The University of Texas at Austin (UT) boasts a large and, at first glance, thriving Center for Middle Eastern Studies (CMES). Established in 1960 as an outgrowth of one of America's largest liberal arts programs, CMES casts a wide net to offer an interdisciplinary program that draws on the expertise of 150 scholars with faculty appointments in 22 traditional academic departments.
Yet this behemoth academic unit, with few exceptions and despite this broad approach, is intellectually homogeneous. Characterized by tendentious, biased, and apologetical scholarship and teaching, such uniformity mirrors the constraints found in other Middle East studies centers nationwide. Collectively, they confirm what Bernard Lewis, the great scholar, observed in his autobiography, Notes on a Century: Reflections of a Middle East Historian (p. 278):
In Middle Eastern studies, it has become commonplace that certain lines of thought (if that is the right word) must be accepted and applied if one wishes to achieve appointment, promotion and tenure.
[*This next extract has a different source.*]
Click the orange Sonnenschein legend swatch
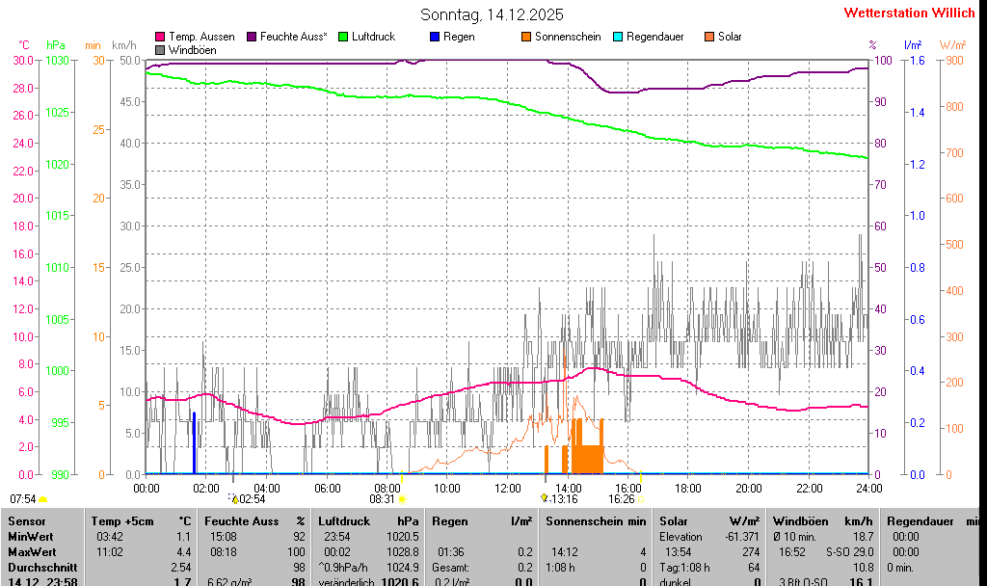This screenshot has height=586, width=987. [526, 37]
This kind of enforced orthodoxy can extend even to learned journals and publishing houses and has been used to bring about a level of intellectual conformism unknown for centuries.
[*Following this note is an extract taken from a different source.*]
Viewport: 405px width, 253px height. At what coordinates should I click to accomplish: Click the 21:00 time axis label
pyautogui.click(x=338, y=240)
To cite but one example of the internal politicization of the discipline, as a matter of policy, CMES prohibits partisan political groups from speaking on campus. "Having someone come in and grind an axe on their perspective isn't education," then-CMES Director Kamran Scot Aghaie told the Daily Texan in 2007. History Professor Clement Henry left no doubt as to which "partisan" groups the department seeks to avoid: "There's tremendous pressure from Friends of Israel on the academic professional," he said. Other faculty agreed: "[T]he people advocating for the Israeli position win, in a sense, if they win this demand for balance," Journalism Professor Robert Jensen added.
Professors in CMES have clearly been hired and promoted with an eye to their ideological purity.
As the research below demonstrates, no such constraints deter these professors from presenting ahistorical, one-sided accounts of the Middle East. Whether designing anti-Israel curricula for secondary education, accepting funds from Islamist organizations, teaching from radical sources, or producing scholarship that advances an anti-American, anti-Western agenda, professors in CMES have clearly been hired and promoted with an eye to their ideological purity.
The size and interdisciplinary nature of CMES present difficulties for anyone assessing its quality. Given those complications, and the need to keep this report manageable, we chose eight tenured professors with full-time appointments whose work afforded an accurate snapshot of the program. To capture the faculty's diverse areas of study and corresponding course offerings, specializations of the professors below include women and gender studies, post-colonialism, terrorism, Islamic studies, the Arab-Israeli conflict, authoritarianism, Egypt, and Iran. Because these fields are common in universities nationwide, including specialists in each of them allows for more accurate comparisons between CMES and Middle East studies programs at peer institutions.
While researching additional professors would certainly add to our body of knowledge about CMES, we do not believe it would change our conclusions significantly.